Erna würdigt die Behauptung ihres Wottilla, der weiß, „dass es gescheit wär, ein schlichtes Kreuz gegenüber der Klomuschel aufzuhängen oder eine Photographie vom Bundespräsidenten. Das täte die Menschen auf ihre Minderwertigkeit hinweisen, da könnten sich die Menschen besinnen, dass sie selber nur kleine Scheißhaufen sind“. Die Unterwürfigkeit auch der frömmelnden, gottseligen Mariedl nimmt in ihrem Austausch mit den viel älteren Freundinnen Erna und Grete zusehends an Ekel zu. Das Trio hat sich in Ernas kleinstbürgerlicher Wohnung eingefunden, geprägt von deutschem Gartenzwergmief und Götzenbildern katholischer Kitschromantik. Hinter diesen vier Wänden entpuppt sich der Glaube nicht als Quelle zur Lebenserfüllung, sondern als Waffe der Subversion, gegen sich selbst und einen jeden gerichtet. Die eigene Armut, sei sie sozial, materiell oder geistig, das eigene biografische Scheitern wird hier je nach Figur zur Tugend erklärt, spöttisch genossen oder künstlich verdrängt.

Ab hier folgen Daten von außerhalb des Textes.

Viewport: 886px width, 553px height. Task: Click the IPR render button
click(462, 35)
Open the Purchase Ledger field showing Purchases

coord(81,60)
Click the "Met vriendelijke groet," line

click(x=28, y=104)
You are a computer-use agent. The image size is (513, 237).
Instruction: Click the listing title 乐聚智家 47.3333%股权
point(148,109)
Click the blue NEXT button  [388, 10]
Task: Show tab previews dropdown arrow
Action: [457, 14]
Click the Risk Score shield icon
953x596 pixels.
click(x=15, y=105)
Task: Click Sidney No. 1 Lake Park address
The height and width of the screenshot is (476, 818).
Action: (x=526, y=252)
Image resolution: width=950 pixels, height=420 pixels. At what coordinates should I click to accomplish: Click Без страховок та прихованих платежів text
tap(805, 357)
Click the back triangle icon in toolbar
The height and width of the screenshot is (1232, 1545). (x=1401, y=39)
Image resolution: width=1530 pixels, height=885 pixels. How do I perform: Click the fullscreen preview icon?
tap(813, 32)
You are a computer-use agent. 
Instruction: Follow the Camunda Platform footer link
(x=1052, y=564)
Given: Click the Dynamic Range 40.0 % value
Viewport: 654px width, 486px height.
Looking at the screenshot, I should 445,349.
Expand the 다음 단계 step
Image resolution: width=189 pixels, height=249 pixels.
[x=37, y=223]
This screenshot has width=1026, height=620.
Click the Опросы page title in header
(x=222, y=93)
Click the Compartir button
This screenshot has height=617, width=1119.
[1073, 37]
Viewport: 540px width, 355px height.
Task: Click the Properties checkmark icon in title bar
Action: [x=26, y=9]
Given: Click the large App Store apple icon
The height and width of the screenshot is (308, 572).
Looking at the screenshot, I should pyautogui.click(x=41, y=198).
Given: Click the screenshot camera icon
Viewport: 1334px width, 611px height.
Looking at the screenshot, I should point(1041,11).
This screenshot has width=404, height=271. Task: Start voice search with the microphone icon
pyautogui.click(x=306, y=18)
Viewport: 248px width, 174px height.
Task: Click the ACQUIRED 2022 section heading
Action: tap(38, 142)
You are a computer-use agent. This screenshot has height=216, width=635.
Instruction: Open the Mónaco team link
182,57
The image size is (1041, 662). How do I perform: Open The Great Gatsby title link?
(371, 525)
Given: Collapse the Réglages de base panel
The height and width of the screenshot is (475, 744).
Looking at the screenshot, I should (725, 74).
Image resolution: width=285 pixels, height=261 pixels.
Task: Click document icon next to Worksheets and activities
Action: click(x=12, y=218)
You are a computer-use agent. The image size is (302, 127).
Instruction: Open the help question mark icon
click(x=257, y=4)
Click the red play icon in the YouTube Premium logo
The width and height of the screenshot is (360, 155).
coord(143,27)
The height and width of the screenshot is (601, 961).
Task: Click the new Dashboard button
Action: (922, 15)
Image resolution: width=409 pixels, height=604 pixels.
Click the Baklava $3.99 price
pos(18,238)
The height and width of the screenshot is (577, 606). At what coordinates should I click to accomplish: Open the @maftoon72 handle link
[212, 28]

Charles Muller inszeniert Die Präsidentinnen des 1994 35-jährig verstorbenen Enfant terrible der österreichischen Bühnenwelt, Werner Schwab. Unter seinen, ja nun, als „Fäkaliendramen“ bezeichneten Werken war auch dieses erfolgreich. Sei Muller auch noch so sehr darin bestrebt gewesen, Schwabs Fassung zu entschärfen, so bietet sich im Théâtre municipal d’Esch eine 90-minütige Zumutung mit höchstem Ekelfaktor. Die fäkalsprachliche Wucht von Schwabs Figur Mariedl schürt so manches Fremdschämen, so manches angewiderte Aufstöhnen inmitten des Publikums. Friedl ist so beliebt und bewundert in ihrer Gemeinde, weil sie es wagt und sichtlich genießt, ganz ohne Handschuhe in verstopfte Klosetts zu greifen und die gröbsten Auswürfe menschlicher Notdurft, ja selbst so manche Dose Gulaschfleisch oder aber Parfümflaschen aus der Muschel zu fischen. Im tiefen Griff ins Klo sublimiert Schwab eine unzumutbare Pervertierung katholischer Unterwürfigkeit und Dienstbarkeit bis hin zur völligen seelischen Selbstaufgabe. Lebensgenuss sei den anderen beschieden: „Die Mariedl spürt es ganz genau, wenn die Herzen der anderen Menschen feierlich werden und zu springen anfangen wie ein Gummiball.“
Während Schwab seine reizvollste Figur mit der Feder auseinandernimmt, tut Mariedl am Ende ein Gleiches mit den beiden Gegenüber auf inhaltlicher Ebene: Grete erzählt unter wachsendem Alkoholeinfluss von dem Heiratsantrag durch einen Musiker der Abendkapelle, Erna hingegen träumt vom sozialen Aufstieg in der Beziehung zu einem polnischen Fleischermeister. Ihre Illusionen arten zur Groteske aus, auch und gerade dank Mariedls fauchender Hasstirade gegen Ende des Theaterabends. Je schneller sich die Weinflasche leert, umso brachialer offenbaren sich Motive der Christlichkeit als schnöde Spießerfassaden vor latenter Zerfleischungswut. Bei Schwab ist der Mief eine Zeitbombe, läuft der Kathole Amok.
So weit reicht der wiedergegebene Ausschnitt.